There are currently 17 control states where the state government controls at least one aspect of alcohol sales. These states can be divided into two groups. The first group is more strict and completely limits the sale of liquor to state-run Alcohol Beverage Control (ABC) stores. These include Alabama, Idaho, New Hampshire, North Carolina, Pennsylvania, Utah, Virginia, and Washington. In these states, the government takes over the wholesale trade and conducts the retail sale of heavier alcoholic beverages through its own stores. That is, the state itself engages in the sale and distribution of alcoholic beverages.

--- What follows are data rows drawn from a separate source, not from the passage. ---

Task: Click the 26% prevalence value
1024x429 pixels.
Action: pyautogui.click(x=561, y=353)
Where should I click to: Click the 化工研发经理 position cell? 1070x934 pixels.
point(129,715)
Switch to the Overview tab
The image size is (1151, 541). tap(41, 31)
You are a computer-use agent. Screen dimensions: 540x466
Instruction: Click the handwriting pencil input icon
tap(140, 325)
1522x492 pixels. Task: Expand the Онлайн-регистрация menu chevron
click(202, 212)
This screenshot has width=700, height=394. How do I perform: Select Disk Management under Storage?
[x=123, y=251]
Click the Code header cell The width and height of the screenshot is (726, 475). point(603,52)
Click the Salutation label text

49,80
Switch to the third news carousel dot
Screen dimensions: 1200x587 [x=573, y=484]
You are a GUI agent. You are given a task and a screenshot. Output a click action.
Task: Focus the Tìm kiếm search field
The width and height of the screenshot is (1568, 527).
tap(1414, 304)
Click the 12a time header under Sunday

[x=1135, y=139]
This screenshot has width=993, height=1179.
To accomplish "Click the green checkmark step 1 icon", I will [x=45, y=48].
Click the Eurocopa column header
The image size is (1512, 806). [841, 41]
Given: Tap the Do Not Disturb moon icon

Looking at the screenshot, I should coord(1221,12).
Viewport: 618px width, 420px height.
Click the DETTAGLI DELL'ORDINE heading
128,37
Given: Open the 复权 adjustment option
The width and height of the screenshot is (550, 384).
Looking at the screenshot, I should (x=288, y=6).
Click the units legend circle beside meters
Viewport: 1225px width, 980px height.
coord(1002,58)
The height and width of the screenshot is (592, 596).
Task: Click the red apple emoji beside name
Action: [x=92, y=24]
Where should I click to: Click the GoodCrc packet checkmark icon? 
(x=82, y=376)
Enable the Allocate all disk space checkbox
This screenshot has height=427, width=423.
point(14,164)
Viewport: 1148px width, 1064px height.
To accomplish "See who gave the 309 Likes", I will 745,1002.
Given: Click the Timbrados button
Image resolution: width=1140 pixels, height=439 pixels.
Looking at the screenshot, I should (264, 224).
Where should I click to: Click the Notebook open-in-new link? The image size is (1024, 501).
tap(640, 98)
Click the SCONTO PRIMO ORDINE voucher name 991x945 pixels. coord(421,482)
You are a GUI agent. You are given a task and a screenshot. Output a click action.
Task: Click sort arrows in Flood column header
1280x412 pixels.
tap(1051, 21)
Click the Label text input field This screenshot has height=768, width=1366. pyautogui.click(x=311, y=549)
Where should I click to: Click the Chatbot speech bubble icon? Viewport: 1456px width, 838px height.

The second group takes a more indirect approach, allowing liquor to be sold at private retail locations while working at the distribution/wholesale level to determine which products will be sold and set pricing minimums. States in this group include Iowa and Vermont. In all monopoly states, a parallel license system is used to regulate the sale and distribution of lighter alcoholic beverages such as beer and wine.
The license system in control states allows private enterprises to buy and sell alcohol at state discretion. However, the licensing process can be strict and challenging for new breweries and distilleries to meet all the requirements. In addition, states decide what type of alcohol can be sold and to what extent you can have an inventory of alcohol. Control states purposely provide fewer points of access to alcohol, with limited numbers of ABC stores, in the hopes of reducing the rate of addiction and alcohol-related problems.
In "open" states, licensed private sellers are allowed to buy and sell alcohol and are only restricted by state laws. Examples of open states include California and Colorado.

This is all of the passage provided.